SOURCE EXTRACT

TechForge

19th June 2025

Companies placing any form of content online have little choice but to allow AI scraping robots access to their media – text, images, video. That seems to be the accepted norm in 2025, and it’s a situation that the vast majority of digital marketers have accepted.

Answers to questions like, “Who’s offering the best price on women’s trouser suits?” is likely today to be answered by an AI like Gemini, positioned above the search engine’s ‘traditional’ list of retailers’ pages that the user can manually piece their way through. Instead of howling with protest at any perceived unfairness of the situation, companies are working hard to optimise their content for better representation in AI-derived answers given by the big AI companies.

Blocking AI bots

But not all companies choose to roll with the punches and accept the ‘new normal.’ In a recent interview with Business Insider, CEO of Nextdoor, Nirav Tolia, recounts that not only does his site, nextdoor.com, block AI bots from scraping its content, but he built the company even without optimising his site for Google Search. To this day, he says, “we’ve never allowed our content to be scraped, to be distributed – we aren’t crawled by any of the search engines.”

EXTRACTED RECORDS
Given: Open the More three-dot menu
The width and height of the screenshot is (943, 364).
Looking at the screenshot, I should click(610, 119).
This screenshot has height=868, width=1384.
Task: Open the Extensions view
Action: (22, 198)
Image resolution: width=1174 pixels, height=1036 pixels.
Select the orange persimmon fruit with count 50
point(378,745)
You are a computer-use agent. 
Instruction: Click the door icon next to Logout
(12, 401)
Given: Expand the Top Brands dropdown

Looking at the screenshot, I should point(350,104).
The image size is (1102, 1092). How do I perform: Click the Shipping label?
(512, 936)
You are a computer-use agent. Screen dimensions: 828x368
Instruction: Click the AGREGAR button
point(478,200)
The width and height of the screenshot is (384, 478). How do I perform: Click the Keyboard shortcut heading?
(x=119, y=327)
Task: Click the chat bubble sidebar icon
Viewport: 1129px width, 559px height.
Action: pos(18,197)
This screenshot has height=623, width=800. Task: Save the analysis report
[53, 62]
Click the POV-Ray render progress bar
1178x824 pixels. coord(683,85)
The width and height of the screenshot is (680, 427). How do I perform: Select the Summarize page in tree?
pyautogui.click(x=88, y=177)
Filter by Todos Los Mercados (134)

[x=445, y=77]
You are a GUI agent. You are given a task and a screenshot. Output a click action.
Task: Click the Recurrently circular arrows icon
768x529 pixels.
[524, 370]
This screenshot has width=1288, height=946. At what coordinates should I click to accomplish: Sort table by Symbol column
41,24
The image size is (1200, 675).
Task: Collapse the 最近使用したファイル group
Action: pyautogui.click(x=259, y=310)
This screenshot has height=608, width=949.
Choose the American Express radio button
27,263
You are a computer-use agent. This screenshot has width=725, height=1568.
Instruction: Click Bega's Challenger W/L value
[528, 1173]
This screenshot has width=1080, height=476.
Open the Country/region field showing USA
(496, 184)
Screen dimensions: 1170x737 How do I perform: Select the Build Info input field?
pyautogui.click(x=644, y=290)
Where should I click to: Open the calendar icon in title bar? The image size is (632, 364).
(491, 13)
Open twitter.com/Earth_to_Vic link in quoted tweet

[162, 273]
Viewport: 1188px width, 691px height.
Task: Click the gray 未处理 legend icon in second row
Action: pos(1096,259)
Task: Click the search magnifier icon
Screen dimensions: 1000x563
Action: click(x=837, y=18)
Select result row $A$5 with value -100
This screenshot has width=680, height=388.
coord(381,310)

EXERCISE INSTRUCTIONS
1 > In the article on AI scraping, translate this sentence into Spanish: "That seems to be the accepted norm in 2025, and it’s a situation that the vast majority of digital marketers have accepted."
2 > Reproduce the passage of the article on AI scraping starting at "19th June 2025" and ending at "big AI companies.".
3 > Answer these questions from the article on AI scraping.
(a) What three kinds of media does the article list that AI scraping robots access?
(b) Which AI does the article name as likely to answer a shopping question above the search engine's traditional list?
(c) Who is the CEO of Nextdoor?

EXERCISE ANSWERS
1 > Esa parece ser la norma aceptada en 2025, y es una situación que la gran mayoría de los profesionales del marketing digital han aceptado.

2 >
19th June 2025

Companies placing any form of content online have little choice but to allow AI scraping robots access to their media – text, images, video. That seems to be the accepted norm in 2025, and it’s a situation that the vast majority of digital marketers have accepted.

Answers to questions like, “Who’s offering the best price on women’s trouser suits?” is likely today to be answered by an AI like Gemini, positioned above the search engine’s ‘traditional’ list of retailers’ pages that the user can manually piece their way through. Instead of howling with protest at any perceived unfairness of the situation, companies are working hard to optimise their content for better representation in AI-derived answers given by the big AI companies.

3 >
(a) Text, images, and video.
(b) Gemini.
(c) Nirav Tolia.